READING PASSAGE:
......

I don't have a reproducible test case ATM, as the issue is rather semi-rare and requires some time to progress. However I think that running several async tasks on threadpool every few seconds that allocate fixed size of memory should lead to such crash, at least that's what is happening in my case.

Regards,
Łukasz
Comment 1 Łukasz Domeradzki 2016-06-20 13:01:51 UTC
Sorry, of course I meant --with-sgen-default-concurrent=yes and not --with-concurrent-gc=yes. My memory is faulty :).
Comment 2 Rodrigo Kumpera 2016-09-14 01:24:38 UTC
We recently merged some changes that addressed some of those issues.

If they still occur with current master, please reopen this bug.
Comment 3 Łukasz Domeradzki 2016-09-14 01:28:31 UTC
Thank you for answer Rodrigo. If that's the case, I'll recompile my Mono with concurrent sgen once again and test if I spot any anomalies regarding that issue (or maybe some other one).

Big kudos to you and the whole team!
Comment 4 Vlad Brezae 2016-09-14 11:02:29 UTC
Given there are in the end 2 different collectors there can be some memory usage differences. The concurrent collector also tends to keep slightly more objects alive, collecting them later on. This could translate to a few percentages increased memory consumption.

Having said that, we currently don't have great recovery from out of memory situations, which is the case on both collectors, especially indeed with the concurrent one, and is something that I'm looking into right now. I'm reopening this since we still have some assertions and special cases that we need to account for.

In order to help us see whether there is indeed a memory leak in sgen, if you still can get a repro of this, given latest changes on master, you could try adding the --stats argument to mono which prints some stats at the end of the run (especially the valloc stats are useful). In order to print the stats at crash time you can pass MONO_DEBUG=suspend-on-sigsegv, then attach to suspended mono and from debug terminal invoke mono_counters_dump (0xffff, stdout).
Comment 5 Łukasz Domeradzki 2016-09-14 15:25:03 UTC
Sadly the bug is still here, and it's not "slightly more objects alive", I woke up to see this: http://i.imgur.com/G3bgUiZ.png

My bot usually takes 8-12% memory usage after a few days of running, today the same code run with concurrent SGen after only ~9 hours of work reached 40% memory, and I do use very restrictive GC_PARAMS for it in order to minimize memory usage, mainly soft-heap-limit set to 256 MB which is sufficient - in this case runtime nearly quadrupled that amount, so definitely something is not right.

......

Entries on target coordinates:
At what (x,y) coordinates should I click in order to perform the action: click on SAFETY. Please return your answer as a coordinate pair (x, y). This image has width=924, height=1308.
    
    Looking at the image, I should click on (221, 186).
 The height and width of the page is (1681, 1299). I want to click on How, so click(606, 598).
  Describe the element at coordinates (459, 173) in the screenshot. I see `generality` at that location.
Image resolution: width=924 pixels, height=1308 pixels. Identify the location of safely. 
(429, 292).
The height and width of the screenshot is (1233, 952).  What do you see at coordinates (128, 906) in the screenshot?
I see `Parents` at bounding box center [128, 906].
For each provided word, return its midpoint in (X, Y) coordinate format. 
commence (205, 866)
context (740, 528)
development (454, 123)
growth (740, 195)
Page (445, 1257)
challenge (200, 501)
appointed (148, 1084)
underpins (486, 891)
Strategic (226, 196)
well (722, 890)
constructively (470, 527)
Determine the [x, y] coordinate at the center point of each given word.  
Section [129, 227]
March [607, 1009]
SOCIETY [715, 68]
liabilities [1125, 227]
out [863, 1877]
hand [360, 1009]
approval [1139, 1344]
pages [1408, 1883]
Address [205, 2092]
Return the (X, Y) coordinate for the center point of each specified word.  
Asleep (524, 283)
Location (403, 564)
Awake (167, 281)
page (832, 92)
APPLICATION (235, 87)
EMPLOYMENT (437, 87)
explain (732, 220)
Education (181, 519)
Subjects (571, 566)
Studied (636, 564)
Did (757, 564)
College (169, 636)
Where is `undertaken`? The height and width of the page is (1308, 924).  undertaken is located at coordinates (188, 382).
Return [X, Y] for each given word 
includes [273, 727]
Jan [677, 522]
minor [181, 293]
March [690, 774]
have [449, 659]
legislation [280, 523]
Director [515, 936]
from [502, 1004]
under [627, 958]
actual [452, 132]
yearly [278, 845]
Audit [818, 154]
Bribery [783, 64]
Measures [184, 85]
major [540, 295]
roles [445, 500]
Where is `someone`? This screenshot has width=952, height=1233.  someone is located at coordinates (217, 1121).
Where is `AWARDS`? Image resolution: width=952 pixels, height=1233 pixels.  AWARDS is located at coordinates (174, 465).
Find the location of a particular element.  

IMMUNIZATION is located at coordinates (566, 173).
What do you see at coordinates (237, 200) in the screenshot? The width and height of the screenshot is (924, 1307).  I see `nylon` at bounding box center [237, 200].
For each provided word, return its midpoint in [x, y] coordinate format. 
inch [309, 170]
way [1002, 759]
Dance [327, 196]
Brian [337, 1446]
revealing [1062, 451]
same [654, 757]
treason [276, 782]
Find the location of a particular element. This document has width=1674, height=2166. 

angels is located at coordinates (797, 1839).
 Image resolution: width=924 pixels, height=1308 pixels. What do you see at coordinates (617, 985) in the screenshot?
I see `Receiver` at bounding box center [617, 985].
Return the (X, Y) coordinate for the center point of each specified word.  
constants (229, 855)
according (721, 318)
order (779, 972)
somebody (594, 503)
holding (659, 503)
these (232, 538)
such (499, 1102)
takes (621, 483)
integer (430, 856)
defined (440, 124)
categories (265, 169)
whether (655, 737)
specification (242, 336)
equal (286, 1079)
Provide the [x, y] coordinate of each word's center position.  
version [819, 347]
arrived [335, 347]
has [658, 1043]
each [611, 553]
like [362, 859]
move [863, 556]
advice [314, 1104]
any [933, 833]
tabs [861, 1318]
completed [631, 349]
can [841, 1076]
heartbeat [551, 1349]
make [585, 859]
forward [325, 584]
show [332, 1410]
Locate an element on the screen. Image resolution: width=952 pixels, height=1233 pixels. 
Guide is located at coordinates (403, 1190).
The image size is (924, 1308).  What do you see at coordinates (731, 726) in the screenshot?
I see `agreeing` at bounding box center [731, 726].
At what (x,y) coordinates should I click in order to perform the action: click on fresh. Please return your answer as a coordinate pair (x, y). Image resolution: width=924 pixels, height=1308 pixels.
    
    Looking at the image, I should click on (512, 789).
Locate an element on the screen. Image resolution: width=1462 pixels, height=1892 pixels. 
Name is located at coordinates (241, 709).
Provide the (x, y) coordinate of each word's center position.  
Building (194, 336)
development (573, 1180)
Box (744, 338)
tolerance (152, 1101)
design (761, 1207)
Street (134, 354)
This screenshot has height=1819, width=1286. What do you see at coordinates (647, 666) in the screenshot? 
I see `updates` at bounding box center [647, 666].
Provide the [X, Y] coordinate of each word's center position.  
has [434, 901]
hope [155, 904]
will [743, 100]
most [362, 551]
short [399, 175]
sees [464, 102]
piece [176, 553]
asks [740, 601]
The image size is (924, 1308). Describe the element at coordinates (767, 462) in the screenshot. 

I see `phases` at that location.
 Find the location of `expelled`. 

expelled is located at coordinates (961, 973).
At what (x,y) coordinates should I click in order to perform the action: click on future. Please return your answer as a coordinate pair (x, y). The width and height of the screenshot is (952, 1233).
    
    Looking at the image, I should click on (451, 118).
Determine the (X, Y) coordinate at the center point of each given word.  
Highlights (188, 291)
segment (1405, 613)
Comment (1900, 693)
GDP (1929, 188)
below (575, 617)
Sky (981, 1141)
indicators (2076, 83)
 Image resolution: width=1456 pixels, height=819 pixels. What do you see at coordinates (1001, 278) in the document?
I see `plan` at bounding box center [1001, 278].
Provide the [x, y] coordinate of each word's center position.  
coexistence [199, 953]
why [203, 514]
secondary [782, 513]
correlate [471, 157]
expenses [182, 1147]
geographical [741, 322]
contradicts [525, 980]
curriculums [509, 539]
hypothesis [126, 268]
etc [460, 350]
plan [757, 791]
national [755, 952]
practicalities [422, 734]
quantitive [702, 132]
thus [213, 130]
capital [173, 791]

......

Write the next part of the bug thread about memory use under Mono's concurrent SGen collector, picking up after its final sentence.

EXPECTED OUTPUT:
I'll follow your tips and maybe try to write some reproducable case, but there is definitely something fishy going on and memory not being fully released, the more it's being used the more leaks I can observe, and it's literally balooning for no reason. If I allowed my bot to run longer, soon kernel would kill it as it already filled 50% of swap. Such thing never happened without concurrent SGen.

Just to clarify: I didn't observe crash anymore, just memory leak this time. Perhaps crash would come later, but I couldn't wait to run OOM. I'll test it on another machine and hopefully submit more useful information in next comment.
Comment 6 Vlad Brezae 2016-09-14 15:34:50 UTC
Most of the memory used by sgen should come from the heap so if the heap size is limited and you have that much memory usage, sounds like there's a leak indeed. Either run latest master with --stats and attach/dump counters when the memory usage is high or repro is also useful. It doesn't really matter if it crashes or not, as soon as the memusage is unusually high, since that is the triggering problem in the first place.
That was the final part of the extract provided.